The existence of the display case was abused by using Japanese black plastered wall to all the materials, details and all of the walls.

The ‘Saho’ was made to an open place with original produced furniture where everything inside could be easily known from the street, contrasted to the ‘Kaho’.

To create the expectation of its predecessor state the entrance was built a beautifully decorate 5 colored curtain and along with that there was an amazing signboard.

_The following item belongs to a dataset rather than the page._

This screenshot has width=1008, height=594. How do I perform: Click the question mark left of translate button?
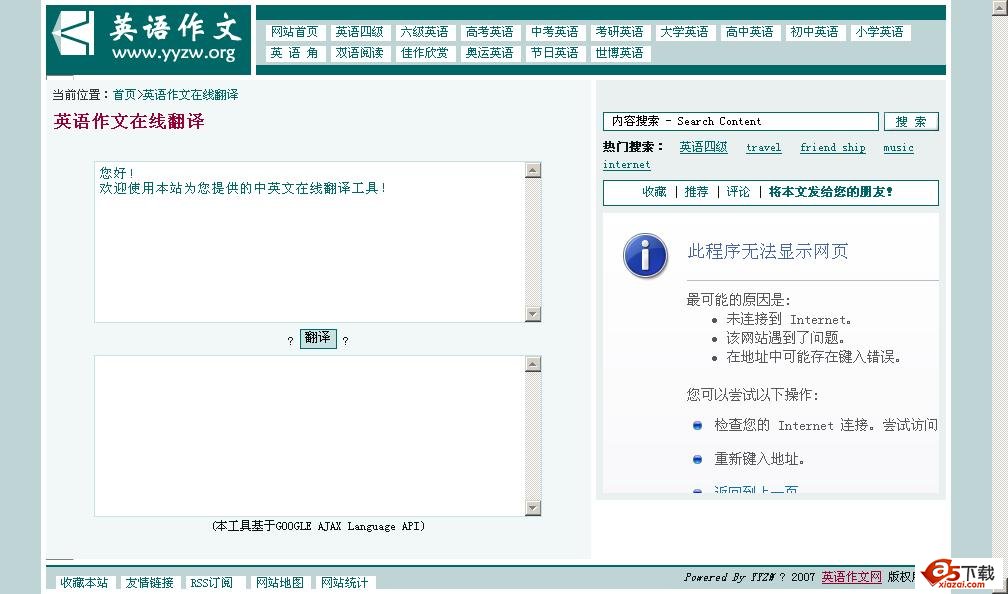(x=290, y=339)
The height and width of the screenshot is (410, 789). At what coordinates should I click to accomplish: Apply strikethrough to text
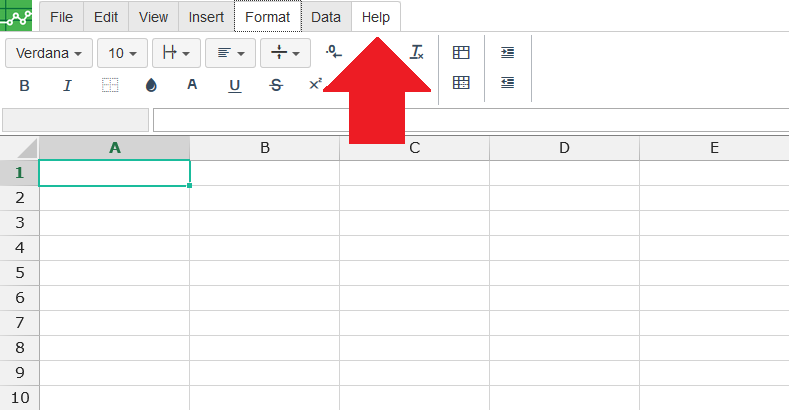point(276,86)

Japanese designers Case and Real designed the whole interior of a tearoom and a pastry shop in Japan (Fukuoka to be precise). Called Suzukake, there were two rooms in the shop. The pastry shop (Kaho) was concealed away and black painted the pastry shop.

The tearoom (Saho) was clearly looked from the street. A nine metre long display case presented pastries, cantilevered at one end. Photographs were by Hiroshi Mizusaki.

Home Decor

The Interior Design Of Cocoro Restaurant By Gascoigne Associates

Lacie / February 11, 2018

Cocoro was situated in an old industrial warehouse in Brown Street, Ponsonby, Auckland, New Zealand. Cocoro had the meaning of ‘heart and soul’ in Japanese. As modern Japanese, a degustation style menu including Japanese style tapas was offered.

The Decor includes large squares of chocolate carpet, woven charcoal and reminiscent of subtle tatami-style matting. The restaurant menu had a different pattern that of a checkerboard pattern.

For an environment feeling which would look natural, modern and comfortable, all of the selected materials were recyclable. The restaurant design was perfect for both lunch and dinner and compliments the tapas style menu with its simplicity.

gascogine

The restaurant’s logo had circular graphics, and was printed on the up-lit black walls. The large six metre long Macrocarpa dining table was cut from a single tree in the middle of the room. The guests were invited to dine side by side. Lined with Macrocarpa batons integrating LED downlights and sound studio foam for acoustics, the ceilings were sandblasted exposed concrete.

The raw exposed concrete ceiling, there were battens, which were hanged, and above the lines of banquet seating was on each sidewall. The communal table was placed in the centre, subtly hiding LED downlights which the focus was placed on the food. With the rectangular slot window in the back wall, diners were allowed to see into the quiet and efficient kitchen

This Japanese restaurant interior lined with wooden slats in Auckland, New Zealand, was completed by New Zealand architects Gascoigne Associates. Called Cocoro (meaning ‘heart and soul’ in Japanese), the restaurant was situated in a former warehouse.

With LED lighting and sound insulation concealed between them, wooden slats suspended the exposed concrete walls and ceiling. Photographs were by Patrick Reynolds.